Sous Vide Chocolate Pot De Creme
Traditionally cooked custards can be tricky. Overcooked and the eggs curdle, undercooked and they're still liquid. Anova makes easy work of these finicky desserts by keeping the temperature constant and precise, and the result is a creamy, smooth, and delicious dessert.
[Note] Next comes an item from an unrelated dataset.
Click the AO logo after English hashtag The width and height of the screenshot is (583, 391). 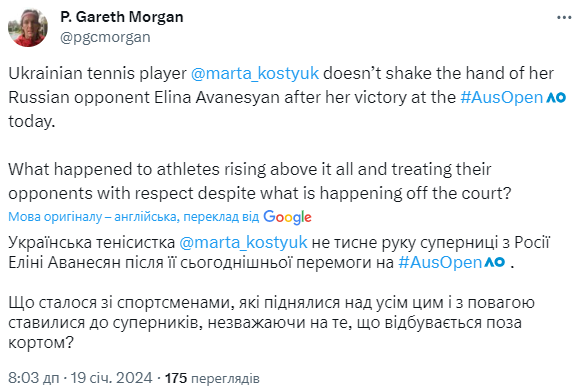pyautogui.click(x=556, y=98)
Erika snagged her first Anova when she was in college, and she wasn't your typical college student, she needed REAL food and not just packaged ramen and take-out. The Anova was a natural decision, and she's been rolling out ridiculous tasting, and looking, sous vide meals ever since.
Prep Time: 00:15
Recipe Time: 01:30
162F / 72.2C
- 2 bars (180 grams/6.3 oz) Green & Black's Salted Caramel Dark Chocolate (or your choice of 70% cacao dark chocolate)
- 2 cups heavy whipping cream
- 7 egg yolks (from large eggs)
- 1/2 cup sugar
- 1/2 teaspoon salt
- Set Anova Sous Vide Precision Cooker to 162°F / 72.2°C
- In a small saucepan, combine heavy cream and dark chocolate. Heat over medium heat until the chocolate is mostly melted, then whisk until very well combined and fully melted. Remove from heat and set aside.
- Separate egg yolks and place into a large bowl or container. Add sugar and salt to the egg yolks and whisk together.
- Add egg yolk mixture to chocolate cream mixture and whisk until very well incorporated. Ladle the mixture into jars (will make about 5 (8 oz) portions)
- Carefully lower the jars into the bath with tongs or a spoon and cook for 90 minutes.
- Remove and refrigerate for 6 hours or overnight. Serve topped with whipped cream and berries (optional but makes it better).